2. Sports safety counts
Mouthguards are indispensable for sports players of all ages. Dr. Danette McNew, clinical assistant professor of general dentistry at the Texas A&M Baylor College of Dentistry, asserts they are important even for solo sports like bike riding and waterskiing. As an Olympic Team USA dental provider and sports dentistry veteran, McNew knows a thing or two about the protection that mouthguards offer.
“Custom mouthguards can be adapted for different sports because each calls for different protection,” McNew explains. “In football, linebackers clench down on their teeth because they are prepping to take blows, so you need thickness in the posterior chewing region. With basketball, it needs to be thicker in the front because those athletes are taking elbows to the face.
“That’s why a custom mouthguard made by your dentist is better than an over-the-counter version or one that you boil and then bite to fit around your teeth.”
3. Be prepared for a dental emergency
If your child’s permanent tooth gets knocked out, knowing in advance what to do can reduce stress for parents and children while allowing dentists to save the tooth.
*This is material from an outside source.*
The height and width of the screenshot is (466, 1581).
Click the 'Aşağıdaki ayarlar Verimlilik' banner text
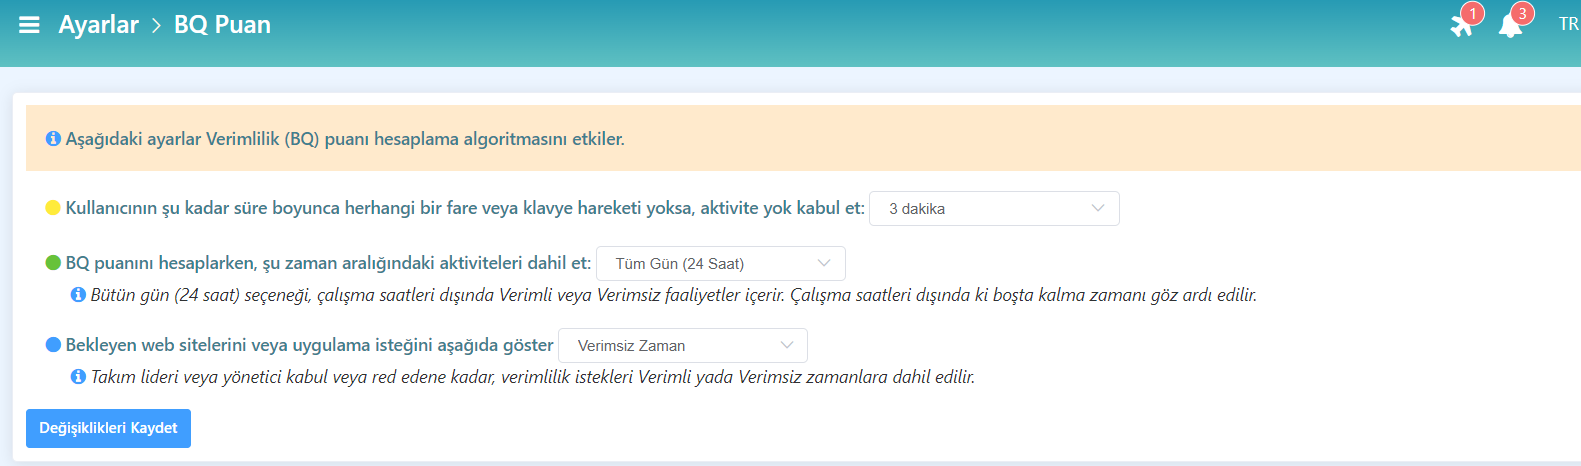click(345, 139)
It is critical to act quickly and keep the tooth moist at all times.
When possible, Pace advises patients to try placing the tooth back in the socket without touching the root or scrubbing the surface. Biting on a cloth or towel can help keep the reinserted tooth in place.
“However, I caution parents to first be aware of where the tooth landed when it fell out,” Pace says. “You certainly don’t want to put it in your mouth if it’s covered with gravel or something like that.” The tooth can be rinsed gently under cold water for 10 seconds if needed.
Other options exist for keeping the tooth from drying out if it can’t be reinserted in the socket.
“A glass of milk, a special preservation solution such as Save-A-Tooth or your child’s own saliva in a cup can help save the permanent tooth, but in every case, it is important to get to the dentist’s office right away.”
Do not place a child’s baby tooth back into the socket because it might hurt a permanent tooth. Do make an immediate visit to the dentist whether the knocked out or damaged tooth was a baby tooth or a permanent one. Baby teeth are important not only for chewing but for saving space in the jaws for permanent teeth.
“Tooth trauma can be scary, but your child’s dentist will help see you through any dental emergency. Make sure your family members know who to call, whether it’s routine care or urgent,” Pace says.